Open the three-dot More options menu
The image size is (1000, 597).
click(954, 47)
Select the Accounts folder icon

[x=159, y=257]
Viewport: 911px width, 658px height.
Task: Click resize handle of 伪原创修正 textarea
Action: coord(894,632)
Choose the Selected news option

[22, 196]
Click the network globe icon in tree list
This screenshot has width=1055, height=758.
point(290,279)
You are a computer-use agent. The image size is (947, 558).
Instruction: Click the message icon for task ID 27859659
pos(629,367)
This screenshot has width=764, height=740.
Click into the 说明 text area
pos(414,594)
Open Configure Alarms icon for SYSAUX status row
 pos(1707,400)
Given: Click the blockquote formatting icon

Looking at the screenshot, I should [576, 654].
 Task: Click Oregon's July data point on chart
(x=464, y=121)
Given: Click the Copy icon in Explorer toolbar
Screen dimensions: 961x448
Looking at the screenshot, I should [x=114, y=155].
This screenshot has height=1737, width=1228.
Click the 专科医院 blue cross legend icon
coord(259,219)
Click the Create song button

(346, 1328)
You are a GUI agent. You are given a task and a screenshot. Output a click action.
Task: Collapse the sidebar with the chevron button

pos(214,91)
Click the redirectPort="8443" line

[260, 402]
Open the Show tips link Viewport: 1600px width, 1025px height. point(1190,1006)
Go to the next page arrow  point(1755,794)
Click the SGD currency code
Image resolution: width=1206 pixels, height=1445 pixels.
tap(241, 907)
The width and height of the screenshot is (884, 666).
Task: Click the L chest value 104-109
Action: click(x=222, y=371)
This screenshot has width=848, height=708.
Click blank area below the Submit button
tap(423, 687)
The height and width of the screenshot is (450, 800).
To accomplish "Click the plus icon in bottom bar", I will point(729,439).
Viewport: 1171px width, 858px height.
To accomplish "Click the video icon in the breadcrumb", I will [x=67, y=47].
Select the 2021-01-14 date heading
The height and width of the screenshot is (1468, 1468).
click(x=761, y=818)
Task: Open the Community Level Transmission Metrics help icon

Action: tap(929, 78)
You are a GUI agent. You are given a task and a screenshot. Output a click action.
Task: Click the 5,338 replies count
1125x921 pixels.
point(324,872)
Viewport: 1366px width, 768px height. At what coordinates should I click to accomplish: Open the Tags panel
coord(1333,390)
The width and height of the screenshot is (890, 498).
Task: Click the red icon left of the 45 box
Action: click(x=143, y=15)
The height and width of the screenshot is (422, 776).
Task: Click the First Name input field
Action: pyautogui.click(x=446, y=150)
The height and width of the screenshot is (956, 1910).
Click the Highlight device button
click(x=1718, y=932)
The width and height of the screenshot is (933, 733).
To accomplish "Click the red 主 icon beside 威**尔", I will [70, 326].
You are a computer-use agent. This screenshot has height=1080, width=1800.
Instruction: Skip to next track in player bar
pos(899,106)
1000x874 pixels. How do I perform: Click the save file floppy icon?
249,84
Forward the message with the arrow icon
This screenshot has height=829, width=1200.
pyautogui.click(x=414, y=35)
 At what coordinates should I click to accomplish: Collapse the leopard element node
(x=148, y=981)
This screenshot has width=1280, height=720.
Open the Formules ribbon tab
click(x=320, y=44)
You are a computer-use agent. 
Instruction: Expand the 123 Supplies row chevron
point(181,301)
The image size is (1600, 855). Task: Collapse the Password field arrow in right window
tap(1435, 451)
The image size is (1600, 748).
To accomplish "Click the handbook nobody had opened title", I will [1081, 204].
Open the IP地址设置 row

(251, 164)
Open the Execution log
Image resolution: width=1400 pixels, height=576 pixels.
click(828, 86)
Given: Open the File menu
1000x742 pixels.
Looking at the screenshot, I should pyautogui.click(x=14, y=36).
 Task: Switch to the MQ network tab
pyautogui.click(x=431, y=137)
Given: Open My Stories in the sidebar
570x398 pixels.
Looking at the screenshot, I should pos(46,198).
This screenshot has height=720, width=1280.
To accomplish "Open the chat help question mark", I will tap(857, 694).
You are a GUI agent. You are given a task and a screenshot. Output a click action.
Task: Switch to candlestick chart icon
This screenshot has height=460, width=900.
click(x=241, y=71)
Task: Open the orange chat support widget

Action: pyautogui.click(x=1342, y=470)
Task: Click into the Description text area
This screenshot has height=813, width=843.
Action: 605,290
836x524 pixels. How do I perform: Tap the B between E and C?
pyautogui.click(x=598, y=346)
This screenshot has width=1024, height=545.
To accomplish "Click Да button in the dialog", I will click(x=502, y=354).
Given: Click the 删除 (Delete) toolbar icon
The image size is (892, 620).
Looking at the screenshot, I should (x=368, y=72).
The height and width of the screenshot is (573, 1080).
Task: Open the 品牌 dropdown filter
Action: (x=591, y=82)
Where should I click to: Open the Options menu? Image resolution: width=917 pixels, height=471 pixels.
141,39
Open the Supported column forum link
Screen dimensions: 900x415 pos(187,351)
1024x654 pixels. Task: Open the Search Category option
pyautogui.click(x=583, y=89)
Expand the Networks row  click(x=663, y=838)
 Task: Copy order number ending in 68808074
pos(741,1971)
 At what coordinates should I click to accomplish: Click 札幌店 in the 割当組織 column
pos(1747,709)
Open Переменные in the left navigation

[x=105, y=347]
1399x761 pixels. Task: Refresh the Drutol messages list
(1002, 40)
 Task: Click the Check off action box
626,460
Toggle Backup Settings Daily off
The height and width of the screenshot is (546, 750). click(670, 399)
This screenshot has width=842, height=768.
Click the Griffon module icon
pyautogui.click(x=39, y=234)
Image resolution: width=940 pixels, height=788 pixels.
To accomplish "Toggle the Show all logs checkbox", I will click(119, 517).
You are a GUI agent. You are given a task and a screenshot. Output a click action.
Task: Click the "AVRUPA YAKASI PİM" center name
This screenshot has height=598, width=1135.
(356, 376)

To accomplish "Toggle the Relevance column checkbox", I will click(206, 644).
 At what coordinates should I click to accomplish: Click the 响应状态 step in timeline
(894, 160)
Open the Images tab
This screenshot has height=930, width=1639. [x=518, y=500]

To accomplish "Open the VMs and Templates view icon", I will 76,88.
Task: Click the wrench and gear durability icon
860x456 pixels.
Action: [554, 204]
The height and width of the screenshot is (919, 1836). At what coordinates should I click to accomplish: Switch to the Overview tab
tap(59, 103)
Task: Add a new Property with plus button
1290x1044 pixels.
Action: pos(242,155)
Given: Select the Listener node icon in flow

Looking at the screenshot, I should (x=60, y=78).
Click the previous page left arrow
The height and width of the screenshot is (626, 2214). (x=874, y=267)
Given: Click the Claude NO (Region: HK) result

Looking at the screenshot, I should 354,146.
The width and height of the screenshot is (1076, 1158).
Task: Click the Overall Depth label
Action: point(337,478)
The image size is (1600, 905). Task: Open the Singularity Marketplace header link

## Exercise objective:
Reply with an exact transcription of the material above.

## Task output:
Open the three-dot More options menu
The image size is (1000, 597).
click(954, 47)
Select the Accounts folder icon

[x=159, y=257]
Viewport: 911px width, 658px height.
Task: Click resize handle of 伪原创修正 textarea
Action: coord(894,632)
Choose the Selected news option

[22, 196]
Click the network globe icon in tree list
This screenshot has width=1055, height=758.
point(290,279)
You are a computer-use agent. The image size is (947, 558).
Instruction: Click the message icon for task ID 27859659
pos(629,367)
This screenshot has width=764, height=740.
Click into the 说明 text area
pos(414,594)
Open Configure Alarms icon for SYSAUX status row
 pos(1707,400)
Given: Click the blockquote formatting icon

Looking at the screenshot, I should [576, 654].
 Task: Click Oregon's July data point on chart
(x=464, y=121)
Given: Click the Copy icon in Explorer toolbar
Screen dimensions: 961x448
Looking at the screenshot, I should [x=114, y=155].
This screenshot has height=1737, width=1228.
Click the 专科医院 blue cross legend icon
coord(259,219)
Click the Create song button

(346, 1328)
You are a GUI agent. You are given a task and a screenshot. Output a click action.
Task: Collapse the sidebar with the chevron button

pos(214,91)
Click the redirectPort="8443" line

[260, 402]
Open the Show tips link Viewport: 1600px width, 1025px height. point(1190,1006)
Go to the next page arrow  point(1755,794)
Click the SGD currency code
Image resolution: width=1206 pixels, height=1445 pixels.
tap(241, 907)
The width and height of the screenshot is (884, 666).
Task: Click the L chest value 104-109
Action: click(x=222, y=371)
This screenshot has width=848, height=708.
Click blank area below the Submit button
tap(423, 687)
The height and width of the screenshot is (450, 800).
To accomplish "Click the plus icon in bottom bar", I will point(729,439).
Viewport: 1171px width, 858px height.
To accomplish "Click the video icon in the breadcrumb", I will [x=67, y=47].
Select the 2021-01-14 date heading
The height and width of the screenshot is (1468, 1468).
click(x=761, y=818)
Task: Open the Community Level Transmission Metrics help icon

Action: tap(929, 78)
You are a GUI agent. You are given a task and a screenshot. Output a click action.
Task: Click the 5,338 replies count
1125x921 pixels.
point(324,872)
Viewport: 1366px width, 768px height. At what coordinates should I click to accomplish: Open the Tags panel
coord(1333,390)
The width and height of the screenshot is (890, 498).
Task: Click the red icon left of the 45 box
Action: click(x=143, y=15)
The height and width of the screenshot is (422, 776).
Task: Click the First Name input field
Action: pyautogui.click(x=446, y=150)
The height and width of the screenshot is (956, 1910).
Click the Highlight device button
click(x=1718, y=932)
The width and height of the screenshot is (933, 733).
To accomplish "Click the red 主 icon beside 威**尔", I will [70, 326].
You are a computer-use agent. This screenshot has height=1080, width=1800.
Instruction: Skip to next track in player bar
pos(899,106)
1000x874 pixels. How do I perform: Click the save file floppy icon?
249,84
Forward the message with the arrow icon
This screenshot has height=829, width=1200.
pyautogui.click(x=414, y=35)
 At what coordinates should I click to accomplish: Collapse the leopard element node
(x=148, y=981)
This screenshot has width=1280, height=720.
Open the Formules ribbon tab
click(x=320, y=44)
You are a computer-use agent. 
Instruction: Expand the 123 Supplies row chevron
point(181,301)
The image size is (1600, 855). Task: Collapse the Password field arrow in right window
tap(1435, 451)
The image size is (1600, 748).
To accomplish "Click the handbook nobody had opened title", I will [1081, 204].
Open the IP地址设置 row

(251, 164)
Open the Execution log
Image resolution: width=1400 pixels, height=576 pixels.
click(828, 86)
Given: Open the File menu
1000x742 pixels.
Looking at the screenshot, I should pyautogui.click(x=14, y=36).
 Task: Switch to the MQ network tab
pyautogui.click(x=431, y=137)
Given: Open My Stories in the sidebar
570x398 pixels.
Looking at the screenshot, I should pos(46,198).
This screenshot has height=720, width=1280.
To accomplish "Open the chat help question mark", I will tap(857, 694).
You are a GUI agent. You are given a task and a screenshot. Output a click action.
Task: Switch to candlestick chart icon
This screenshot has height=460, width=900.
click(x=241, y=71)
Task: Open the orange chat support widget

Action: pyautogui.click(x=1342, y=470)
Task: Click into the Description text area
This screenshot has height=813, width=843.
Action: 605,290
836x524 pixels. How do I perform: Tap the B between E and C?
pyautogui.click(x=598, y=346)
This screenshot has width=1024, height=545.
To accomplish "Click Да button in the dialog", I will click(x=502, y=354).
Given: Click the 删除 (Delete) toolbar icon
The image size is (892, 620).
Looking at the screenshot, I should (x=368, y=72).
The height and width of the screenshot is (573, 1080).
Task: Open the 品牌 dropdown filter
Action: (x=591, y=82)
Where should I click to: Open the Options menu? Image resolution: width=917 pixels, height=471 pixels.
141,39
Open the Supported column forum link
Screen dimensions: 900x415 pos(187,351)
1024x654 pixels. Task: Open the Search Category option
pyautogui.click(x=583, y=89)
Expand the Networks row  click(x=663, y=838)
 Task: Copy order number ending in 68808074
pos(741,1971)
 At what coordinates should I click to accomplish: Click 札幌店 in the 割当組織 column
pos(1747,709)
Open Переменные in the left navigation

[x=105, y=347]
1399x761 pixels. Task: Refresh the Drutol messages list
(1002, 40)
 Task: Click the Check off action box
626,460
Toggle Backup Settings Daily off
The height and width of the screenshot is (546, 750). click(670, 399)
This screenshot has width=842, height=768.
Click the Griffon module icon
pyautogui.click(x=39, y=234)
Image resolution: width=940 pixels, height=788 pixels.
To accomplish "Toggle the Show all logs checkbox", I will click(119, 517).
You are a GUI agent. You are given a task and a screenshot. Output a click action.
Task: Click the "AVRUPA YAKASI PİM" center name
This screenshot has height=598, width=1135.
(356, 376)

To accomplish "Toggle the Relevance column checkbox", I will click(206, 644).
 At what coordinates should I click to accomplish: Click the 响应状态 step in timeline
(894, 160)
Open the Images tab
This screenshot has height=930, width=1639. [x=518, y=500]

To accomplish "Open the VMs and Templates view icon", I will 76,88.
Task: Click the wrench and gear durability icon
860x456 pixels.
Action: [554, 204]
The height and width of the screenshot is (919, 1836). At what coordinates should I click to accomplish: Switch to the Overview tab
tap(59, 103)
Task: Add a new Property with plus button
1290x1044 pixels.
Action: pos(242,155)
Given: Select the Listener node icon in flow

Looking at the screenshot, I should (x=60, y=78).
Click the previous page left arrow
The height and width of the screenshot is (626, 2214). (x=874, y=267)
Given: Click the Claude NO (Region: HK) result

Looking at the screenshot, I should 354,146.
The width and height of the screenshot is (1076, 1158).
Task: Click the Overall Depth label
Action: point(337,478)
The image size is (1600, 905). Task: Open the Singularity Marketplace header link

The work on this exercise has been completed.